> [課題の指示] 衛生管理者の資格取得についての抜粋を、その末尾から書き継いでください。

> [抜粋]

○ ○ ○ ○ ○ ○ ○

衛生管理者は試験を受けて合格することで資格取得できます。

ただし、受験するには受験資格があります。

衛生管理者の受験資格(代表例)

  1. 大学(短期大学を含む)又は高等専門学校を卒業し、1年以上労働衛生の実務
  2. 高等学校又は中等教育学校を卒業し、3年以上労働衛生の実務
  3. 10年以上労働衛生の実務

上記以外にも、受験資格は「安全衛生技術試験協会」のHPにあるので確認してみてください。

>>受験資格(第一種衛生管理者・第二種衛生管理者)

免除される資格

保健師、薬剤師などの有資格者は衛生管理者としての免許を試験を受けずに取得することができます。

労働衛生の実務に従事した経験とは?

衛生管理者の試験を受験するには、実務経験が必要です。

学歴や職歴によって必要な年数は違いますが、代表的な実務経験は

  • 健康診断実施に必要な事項又は結果の処理の業務
  • 作業環境の測定等作業環境の衛生上の調査の業務
  • 作業条件、施設等の衛生上の改善の業務
  • 労働衛生保護具、救急用具等の点検及び整備の業務
  • 衛生教育の企画、実施等に関する業務
  • 労働衛生の統計の作成に関する業務

受験する際には、上記を含む13項目の業務のいずれかに該当することが必要で、それを証明するために「相違ないこと」を事業場の代表者(社長や所長)に記名押印をしてもらった「事業者証明書」が必要になります。

衛生管理者の難易度は?

合格率は、(令和元年)

○ ○ ○ ○ ○ ○ ○

> [データセット部]
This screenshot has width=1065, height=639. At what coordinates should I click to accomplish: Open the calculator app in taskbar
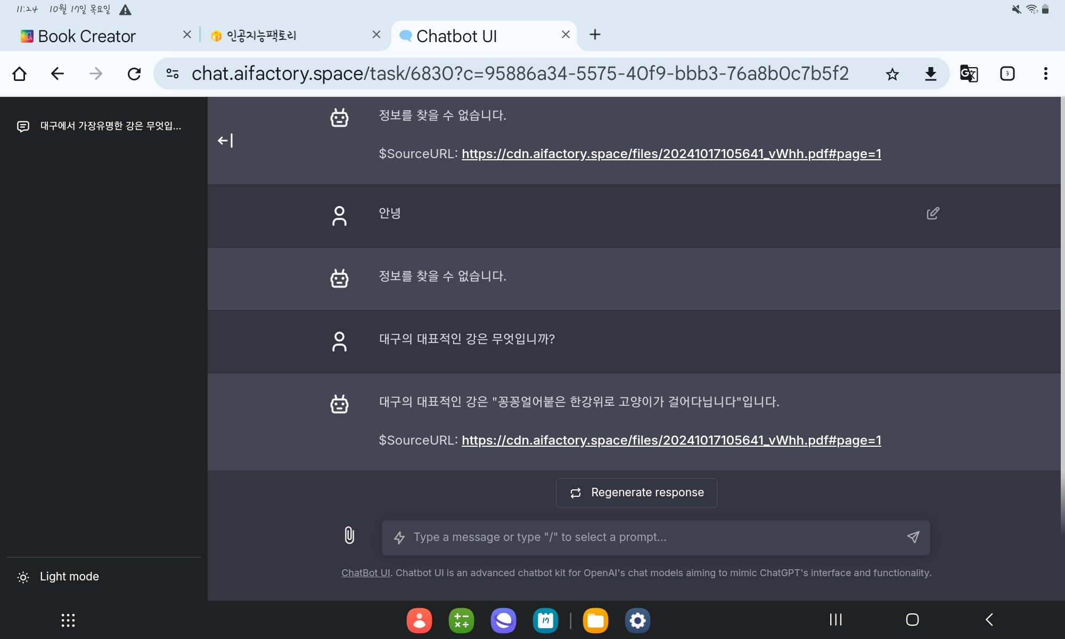click(x=461, y=620)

○ ○ ○ ○ ○ ○ ○

> [演習の出力]
  • 第一種 46.8%
  • 第二種 55.2%

人気の第一種衛生管理者は、68,498人受験して約半分の32,026人が合格。

国家資格の中では、難易度は高い方ではないので独学で勉強して合格することができる資格です。

衛生管理者の試験科目は?

試験科目

試験科目は、第一種・第二種とも変わりません。対応できる範囲が広い第一種は試験問題数が多いです。

  • 労働衛生
  • 関係法令
  • 労働整理

いずれも試験時間は3時間で、試験の合格基準は、各科目の正解率が40%以上、かつ、全科目の合格得点が満点の60%以上であること。

試験日数は?

試験日数は、都道府県で違います。

試験日数が一番多い関東センターでは毎週試験を実施。

北海道・四国・九州などの地方は試験回数が少ないものの、それでも月に1〜2回試験を実施しています。

国家資格は年に1回の試験が多いですが、衛生管理者試験は受験チャンスの多い資格です。

勉強はどのくらいすればいいの?

試験日がたくさんあるからと言って、衛生管理者は合格率50%くらいの資格です。

勉強をしないとまず受かることができません。

合格のためには、

  • 過去問演習
  • テキストを覚える

ことが基本になります。

衛生管理者は、会社のコンプライアンスに関わるし、受験する時に社長や所長の記名押印された「事業者証明書」が必要になります。

試験手数料も、6,800円と安くはないので一発合格を目指しましょう。

職場環境を整える衛生管理者は重要な資格!

衛生管理者 転職 有利

会社のコンプライアンスを守るために、衛生管理者の資格は重要です。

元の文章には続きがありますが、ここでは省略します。